**Your assignment**
As you print the data below, keep every line exactly as it is and leave the images behind.

**Excerpted records**
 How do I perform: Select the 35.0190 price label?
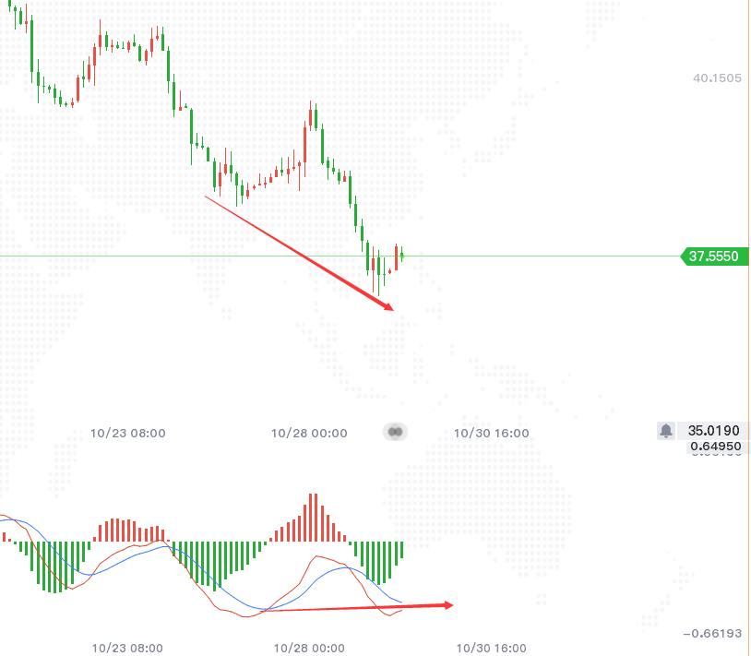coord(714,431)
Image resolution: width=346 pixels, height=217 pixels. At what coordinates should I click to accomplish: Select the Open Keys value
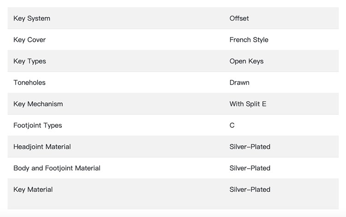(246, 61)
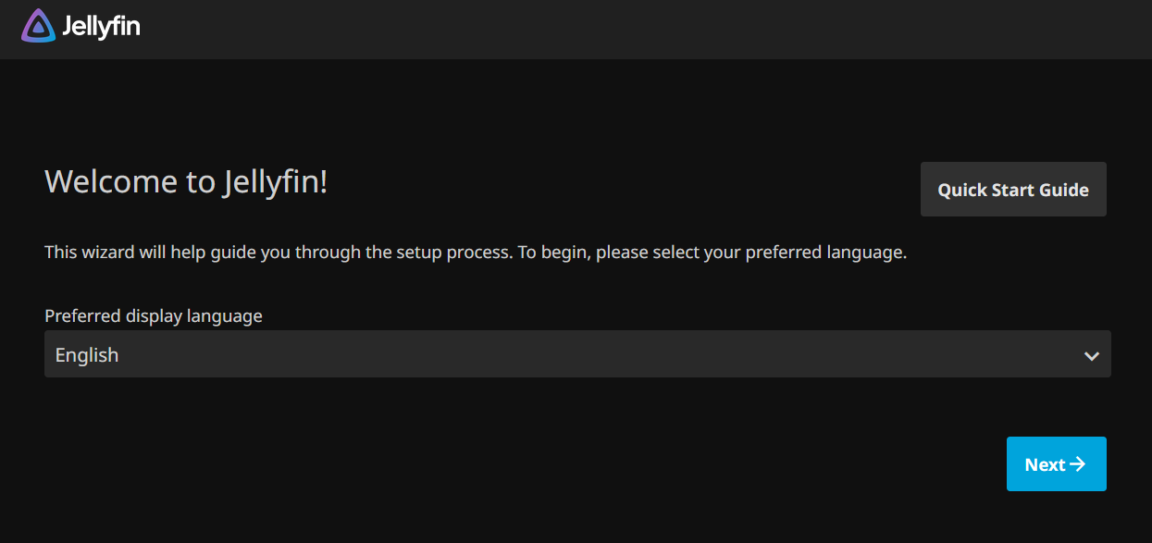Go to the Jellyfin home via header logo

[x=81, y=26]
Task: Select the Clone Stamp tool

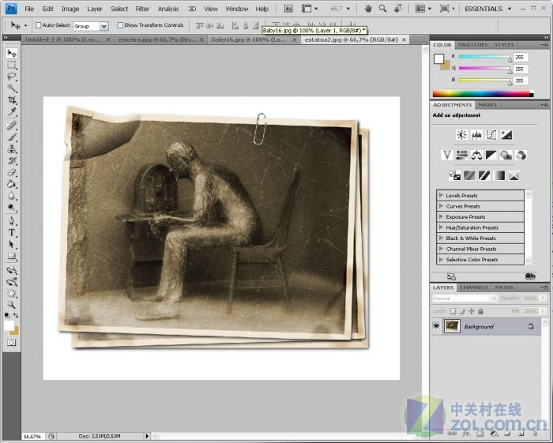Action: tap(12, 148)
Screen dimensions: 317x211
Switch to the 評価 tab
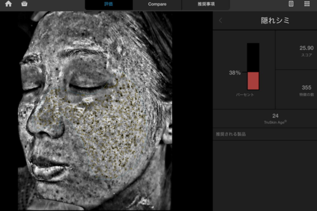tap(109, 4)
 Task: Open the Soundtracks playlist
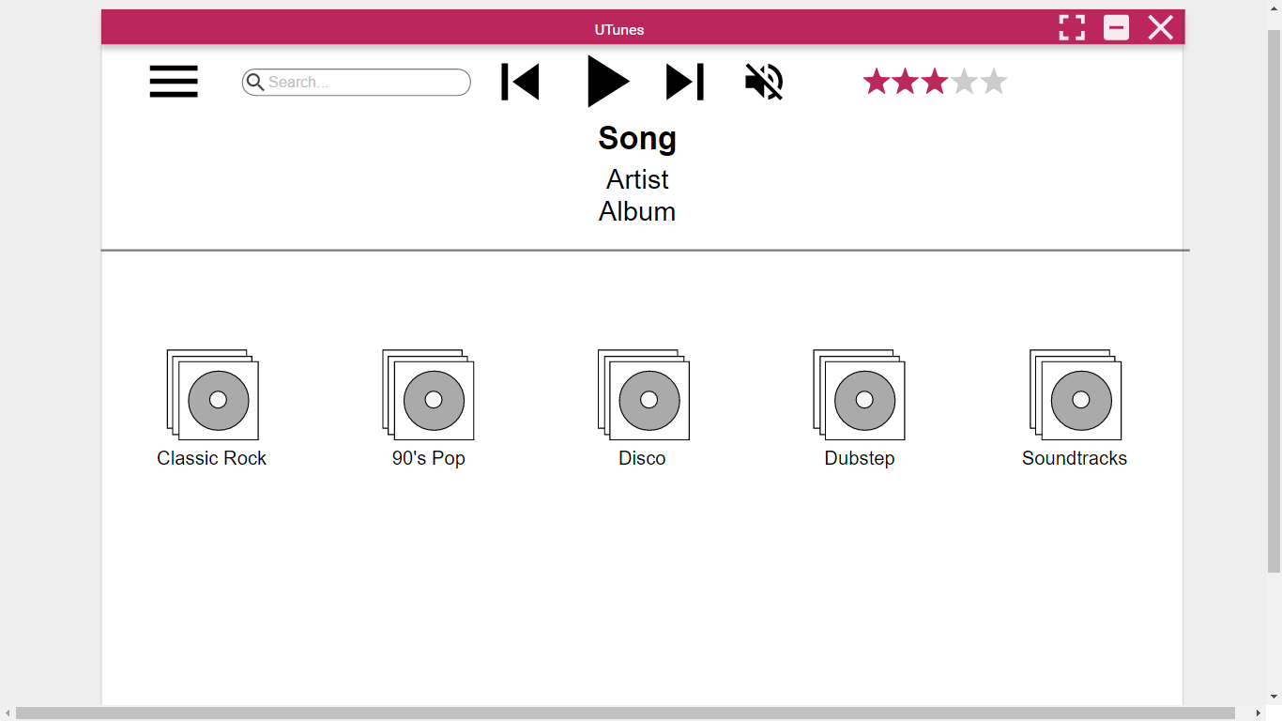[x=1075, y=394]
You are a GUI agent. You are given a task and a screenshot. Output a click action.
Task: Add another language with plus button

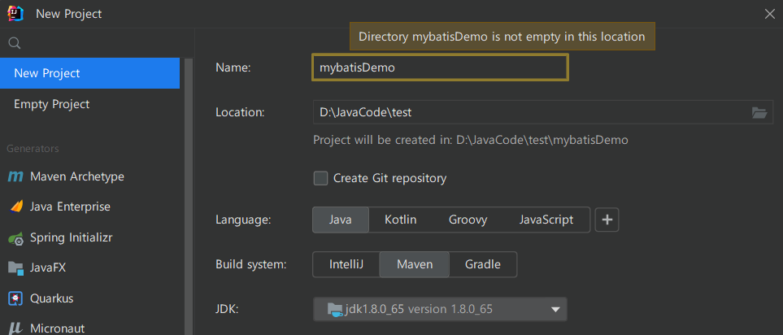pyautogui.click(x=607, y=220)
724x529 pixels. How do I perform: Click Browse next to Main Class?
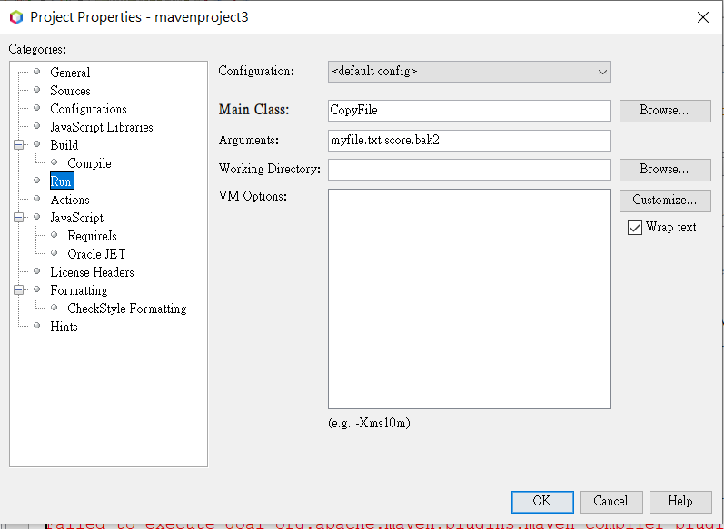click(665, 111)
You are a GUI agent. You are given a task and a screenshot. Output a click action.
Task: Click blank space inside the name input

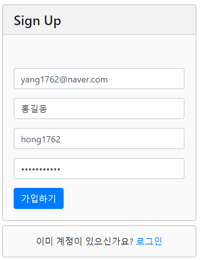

**Answer box**
 How do I perform: Select the 35.0190 price label?
coord(714,431)
Image resolution: width=346 pixels, height=217 pixels. At what coordinates should I click to accomplish: Select the Open Keys value
(246, 61)
Go to the Jellyfin home via header logo

[x=81, y=26]
Task: Select the Clone Stamp tool

Action: tap(12, 148)
Screen dimensions: 317x211
Switch to the 評価 tab
tap(109, 4)
 Task: Open the Soundtracks playlist
[x=1075, y=394]
You are a GUI agent. You are given a task and a screenshot. Output a click action.
Task: Add another language with plus button

pyautogui.click(x=607, y=220)
724x529 pixels. How do I perform: Click Browse next to Main Class?
click(665, 111)
You are a GUI agent. You are given a task and a screenshot. Output a click action.
Task: Click blank space inside the name input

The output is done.